Patchwork [2,of,2] configitems: document the choice of using 'match' instead of 'search'

login
register
mail settings
Submitter Boris Feld
Date Oct. 18, 2017, 2:04 p.m.
Message ID <e4c6f469eb215986ae8b.1508335472@FB>
Download mbox | patch
Permalink /patch/25165/
State Accepted
Headers show

Comments

Boris Feld - Oct. 18, 2017, 2:04 p.m.
# HG changeset patch
# User Boris Feld <boris.feld@octobus.net>
# Date 1508322983 -7200
#      Wed Oct 18 12:36:23 2017 +0200
# Node ID e4c6f469eb215986ae8b1d5624c5867501462a58
# Parent  a3110a4c8aa98ebd9fc26702eb81b9366edf7335
# EXP-Topic config.register.fixup
# Available At https://bitbucket.org/octobus/mercurial-devel/
#              hg pull https://bitbucket.org/octobus/mercurial-devel/ -r e4c6f469eb21
configitems: document the choice of using 'match' instead of 'search'
Yuya Nishihara - Oct. 21, 2017, 5:14 a.m.
On Wed, 18 Oct 2017 16:04:32 +0200, Boris Feld wrote:
> # HG changeset patch
> # User Boris Feld <boris.feld@octobus.net>
> # Date 1508322983 -7200
> #      Wed Oct 18 12:36:23 2017 +0200
> # Node ID e4c6f469eb215986ae8b1d5624c5867501462a58
> # Parent  a3110a4c8aa98ebd9fc26702eb81b9366edf7335
> # EXP-Topic config.register.fixup
> # Available At https://bitbucket.org/octobus/mercurial-devel/
> #              hg pull https://bitbucket.org/octobus/mercurial-devel/ -r e4c6f469eb21
> configitems: document the choice of using 'match' instead of 'search'
> 
> diff --git a/mercurial/configitems.py b/mercurial/configitems.py
> --- a/mercurial/configitems.py
> +++ b/mercurial/configitems.py
> @@ -74,6 +74,17 @@
>          # search for a matching generic item
>          generics = sorted(self._generics, key=(lambda x: (x.priority, x.name)))
>          for item in generics:
> +            # we use 'match' instead of 'search' to make the matching simpler
> +            # for people unfamiliar with regular expression. Having the match
> +            # rooted to the start of the string will produce less surprising
> +            # result for user writing simple regex for sub-attribute.

My concern was theoretical cost of backtracking caused by '.*<suffix>', though
it would be ignorable compared to compilation cost.

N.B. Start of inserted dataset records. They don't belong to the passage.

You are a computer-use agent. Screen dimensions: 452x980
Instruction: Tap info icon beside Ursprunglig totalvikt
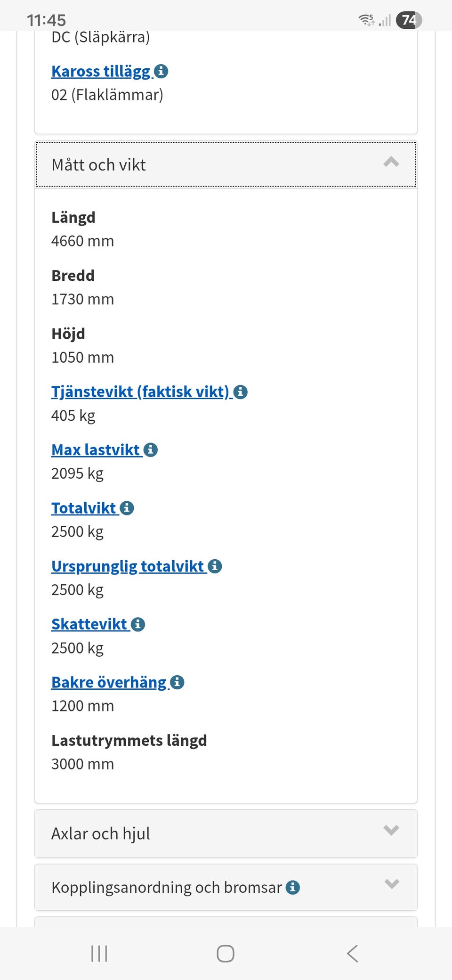tap(215, 566)
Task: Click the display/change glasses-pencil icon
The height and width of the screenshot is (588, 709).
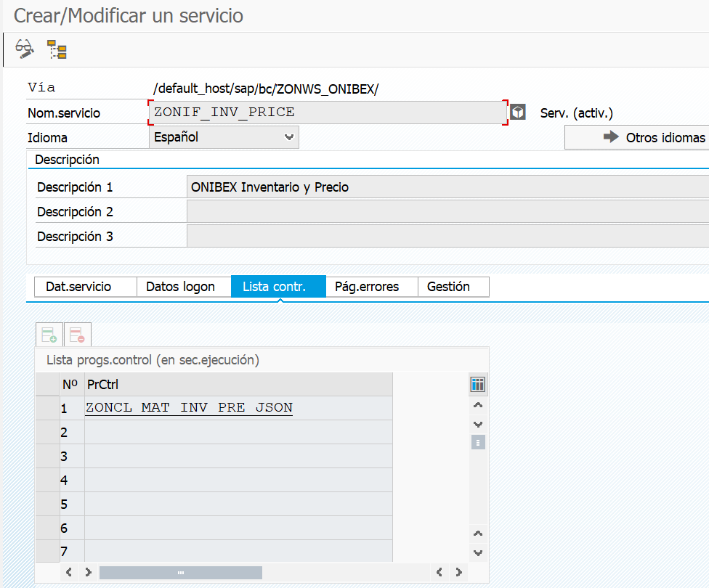Action: pos(25,49)
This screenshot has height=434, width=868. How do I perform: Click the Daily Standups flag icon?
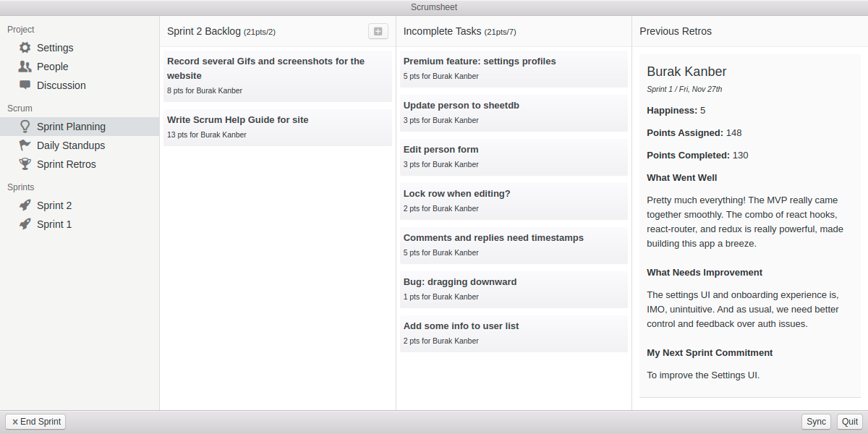(23, 145)
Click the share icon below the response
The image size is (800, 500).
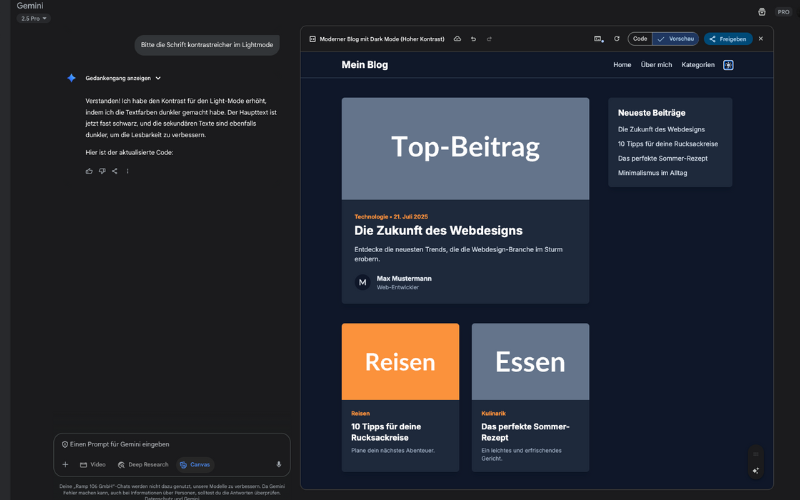point(114,171)
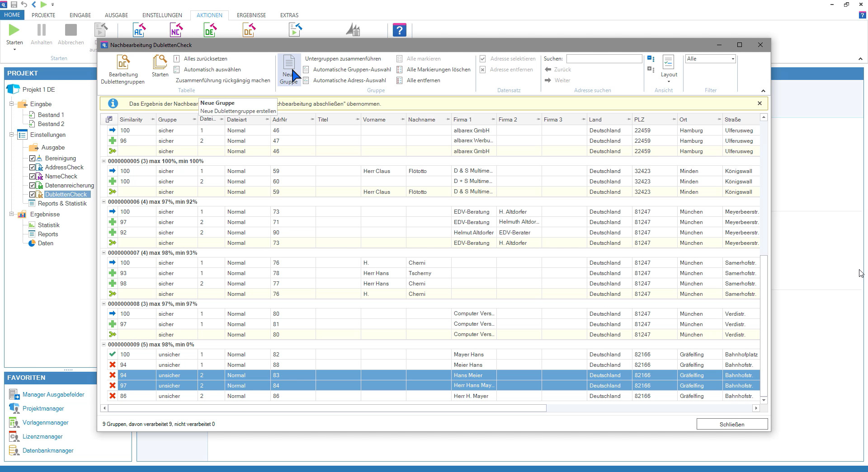Toggle the DublettenCheck checkbox in project tree

33,195
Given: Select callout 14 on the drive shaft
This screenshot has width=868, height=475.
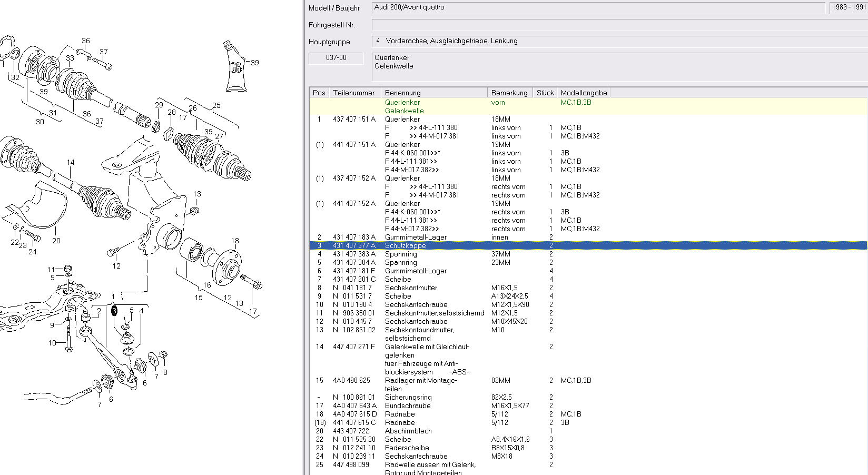Looking at the screenshot, I should [70, 163].
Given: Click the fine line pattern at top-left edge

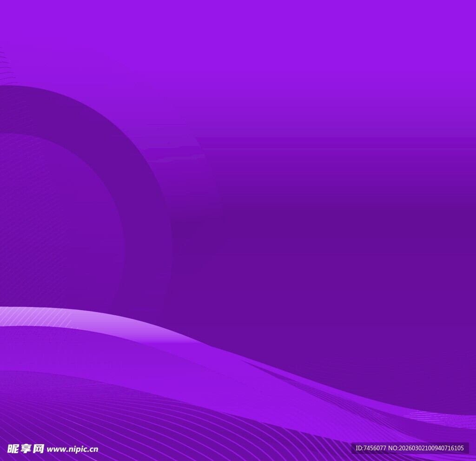Looking at the screenshot, I should pos(6,65).
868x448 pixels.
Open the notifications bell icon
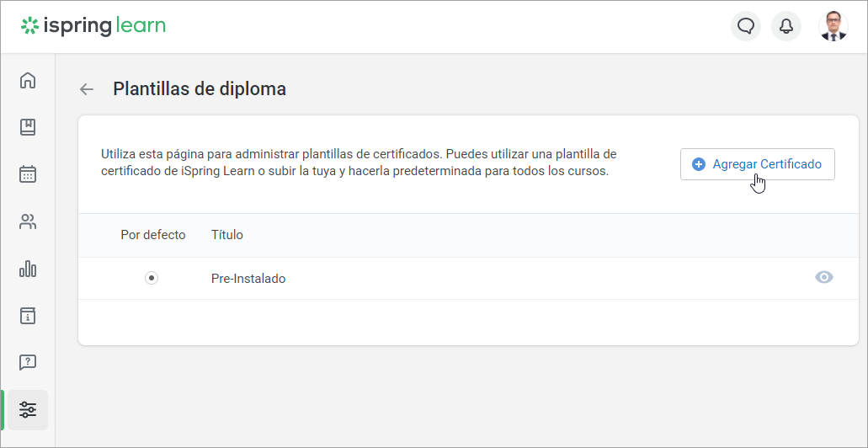point(786,26)
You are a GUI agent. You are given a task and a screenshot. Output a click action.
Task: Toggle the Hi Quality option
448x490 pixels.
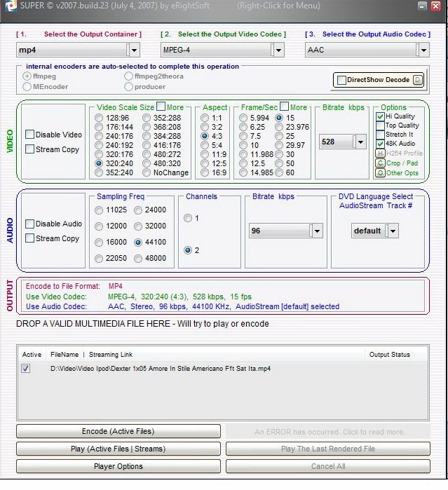point(380,116)
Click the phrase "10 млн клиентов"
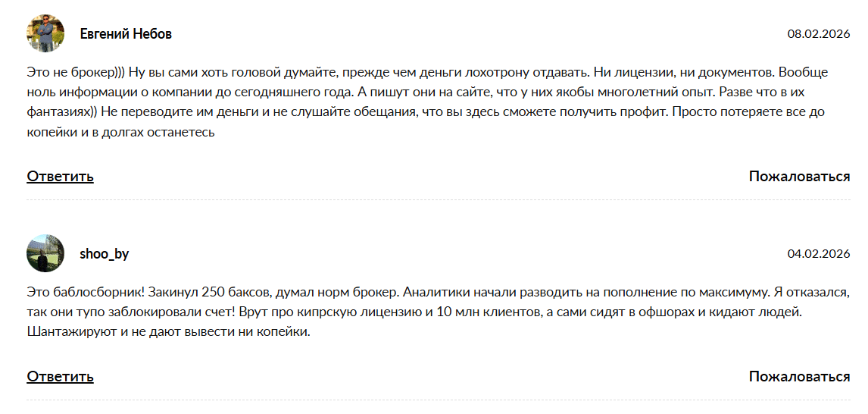 click(x=485, y=312)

> +            # For example using "color\..*" match produces an unsurprising
> +            # result, while using search could suddenly match apparently
> +            # unrelated configuration that happens to contains "color."
> +            # anywhere. This is a tradeoff where we favor requiring ".*" on
> +            # some match to avoid the need to prefix most pattern with "^".
> +            # The "^" seems more error prone.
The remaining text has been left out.